Il existe plusieurs facteurs de rattachement susceptibles d'être pertinents pour déterminer le lieu de la réception de prestations d'assurance‑chômage. On a proposé les suivants: la résidence du débiteur, la résidence de la personne qui reçoit les prestations, l'endroit où celles‑ci sont versées et l'emplacement du revenu d'emploi ayant donné droit aux prestations. On est naturellement porté à appliquer le critère traditionnel, savoir la résidence du débiteur. En l'espèce, le débiteur est la Couronne fédérale, par l'intermédiaire de la Commission de l'emploi et de l'immigration du Canada. En se fondant sur l'art. 11 de la Loi sur le ministère et sur la Commission de l'emploi et de l'immigration, S.C. 1976‑77, ch. 54 (maintenant L.R.C. (1985), ch.
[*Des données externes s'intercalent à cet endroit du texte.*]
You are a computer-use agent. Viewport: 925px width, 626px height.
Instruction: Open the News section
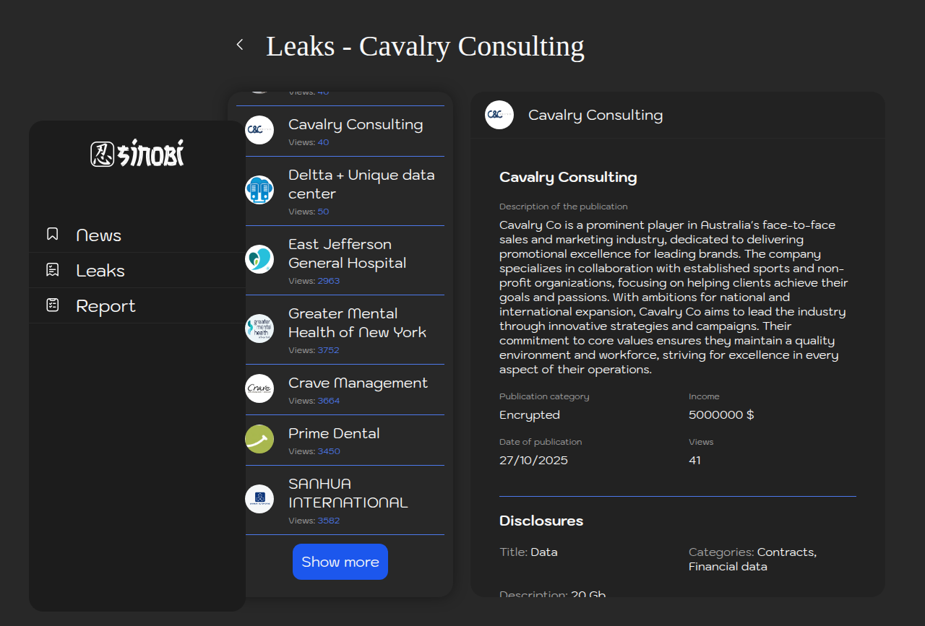98,235

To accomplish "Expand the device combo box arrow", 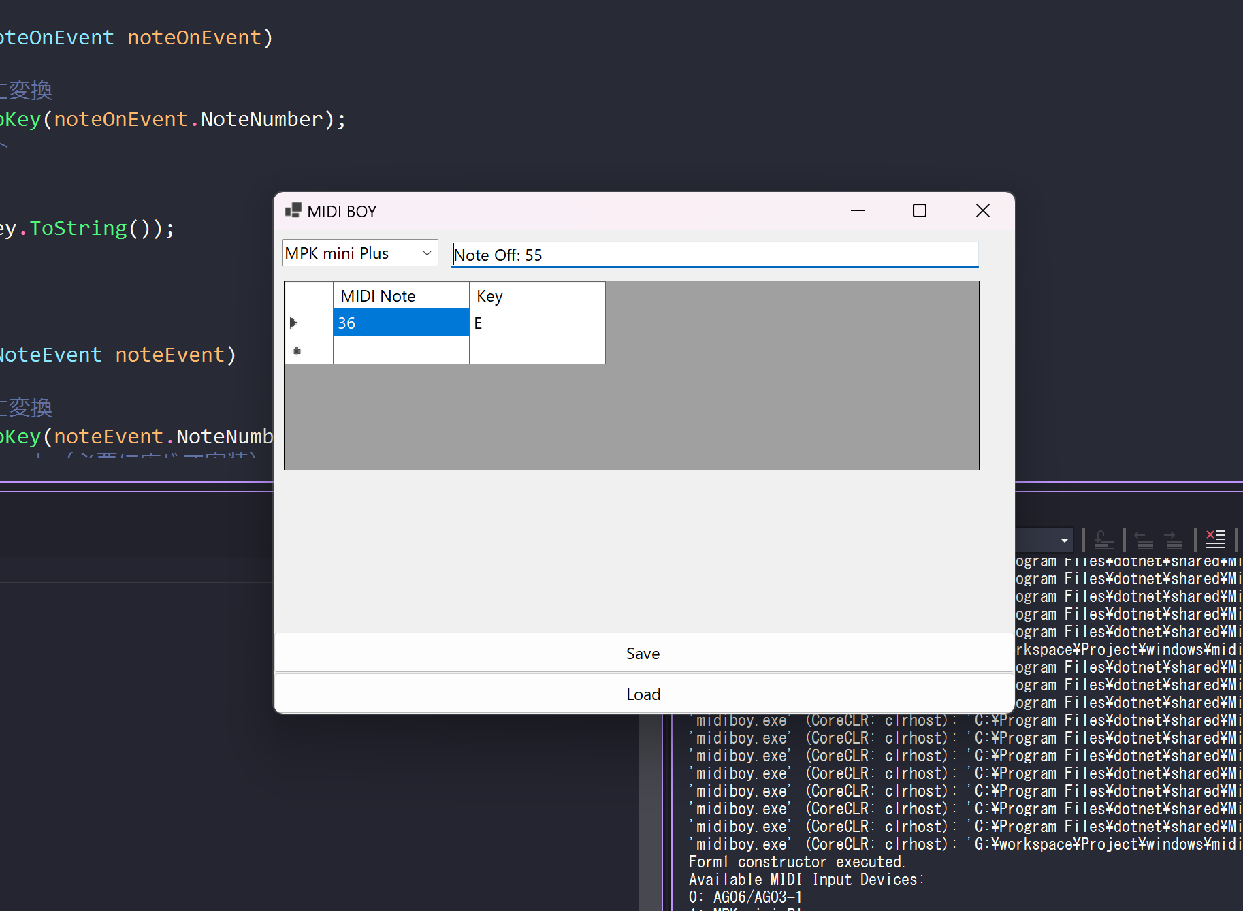I will (x=427, y=253).
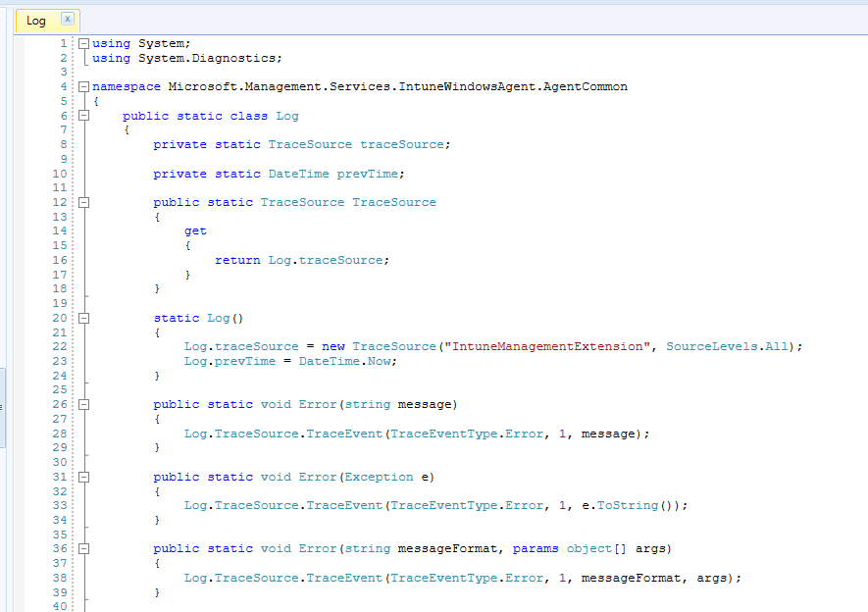Click the "IntuneManagementExtension" string literal
The width and height of the screenshot is (868, 612).
click(x=550, y=346)
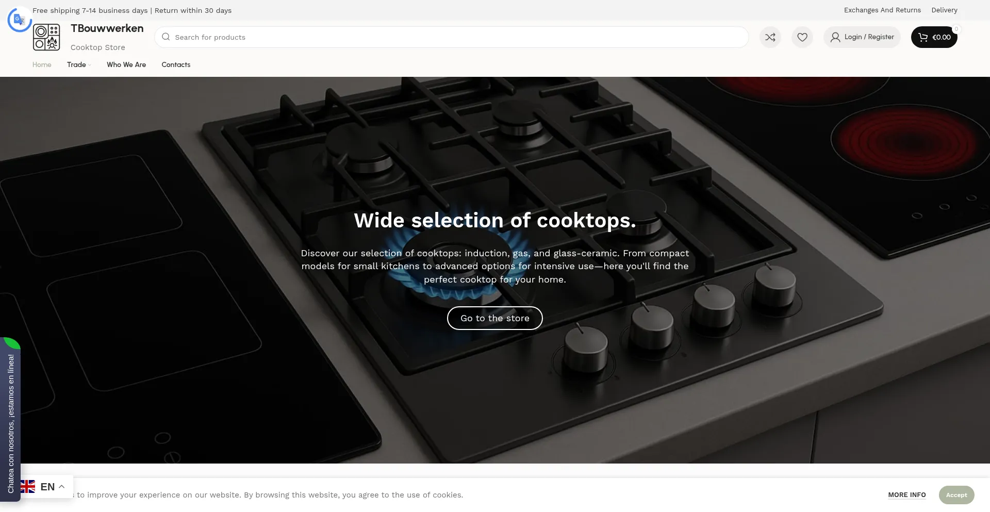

E‑5, art. 17), qui prévoit que le siège de la Commission est situé dans la région de la Capitale nationale, la Commission prétend que la résidence du débiteur, en l'espèce, est Ottawa.

Cependant, l'établissement du situs d'un organisme de la Couronne à un endroit particulier du Canada présente des difficultés de nature conceptuelle. Dans la plupart des cas, il n'est pas nécessaire d'établir le situs de la Couronne. En droit international privé, le situs est utile pour régler les questions de compétence et celles du choix du droit applicable. En ce qui concerne la Couronne, ces questions ne se posent pas car elle est omniprésente au Canada et peut être poursuivie partout au pays. Les prestations d'assurance‑chômage sont aussi disponibles partout au Canada, à tout Canadien qui y est admissible. En conséquence, les objets qui sous‑tendent la détermination du situs d'un citoyen ordinaire ne s'appliquent pas à la Couronne et, notamment, à la Commission de l'emploi et de l'immigration du Canada en ce qui concerne la réception des prestations d'assurance‑chômage.
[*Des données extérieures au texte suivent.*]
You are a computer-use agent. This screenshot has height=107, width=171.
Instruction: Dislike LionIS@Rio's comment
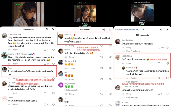(168, 63)
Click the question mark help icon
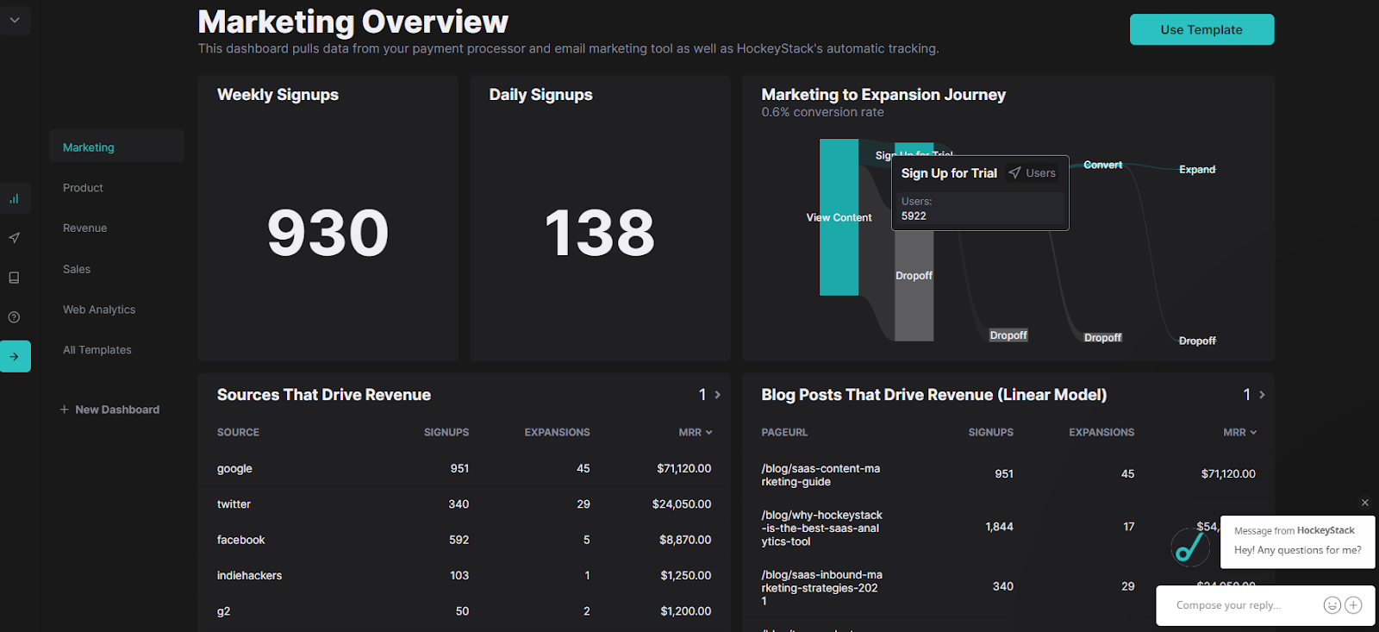The height and width of the screenshot is (632, 1379). pyautogui.click(x=15, y=317)
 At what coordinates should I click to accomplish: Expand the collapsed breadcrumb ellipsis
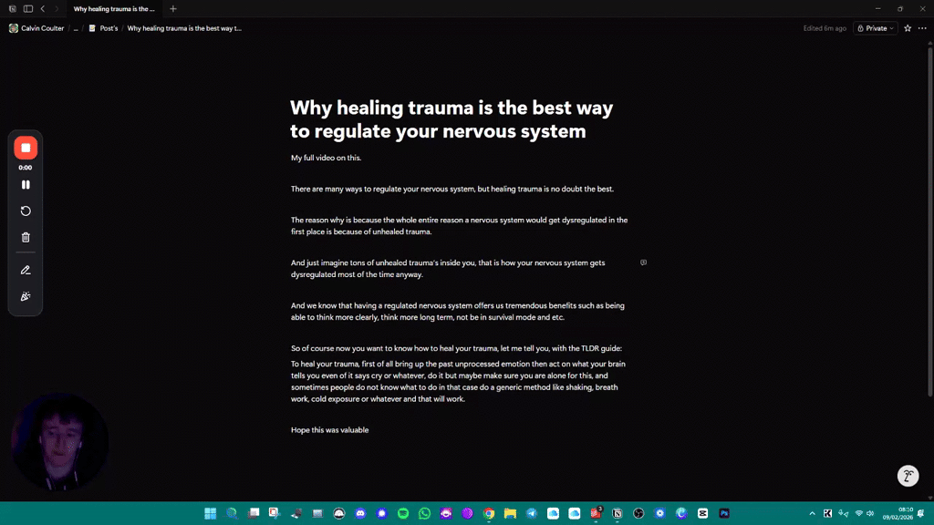coord(77,28)
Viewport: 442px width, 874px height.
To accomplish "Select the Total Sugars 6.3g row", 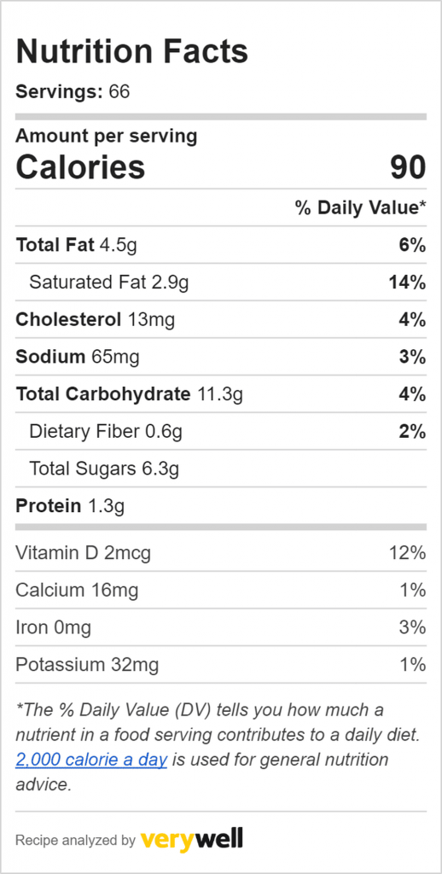I will pyautogui.click(x=221, y=469).
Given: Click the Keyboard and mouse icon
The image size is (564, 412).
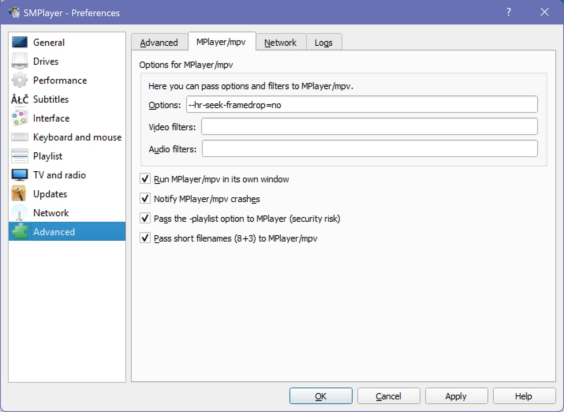Looking at the screenshot, I should (20, 137).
Cela ne signifie pas nécessairement que l'emplacement matériel de la Couronne est sans importance pour ce qui est des objets sous‑jacents de l'exemption fiscale prévue par la Loi sur les Indiens. Toutefois, cela laisse supposer que l'importance de la Couronne comme source des paiements visés en l'espèce réside peut‑être davantage dans la nature spéciale de la politique d'ordre public à la base des paiements, plutôt que dans le situs de la Couronne, en supposant qu'il soit possible de le déterminer. Par conséquent, la résidence du débiteur est un facteur de rattachement dont l'importance est limitée dans le contexte des prestations d'assurance‑chômage. Pour des raisons semblables, l'endroit où les prestations sont versées est d'une importance limitée dans ce contexte.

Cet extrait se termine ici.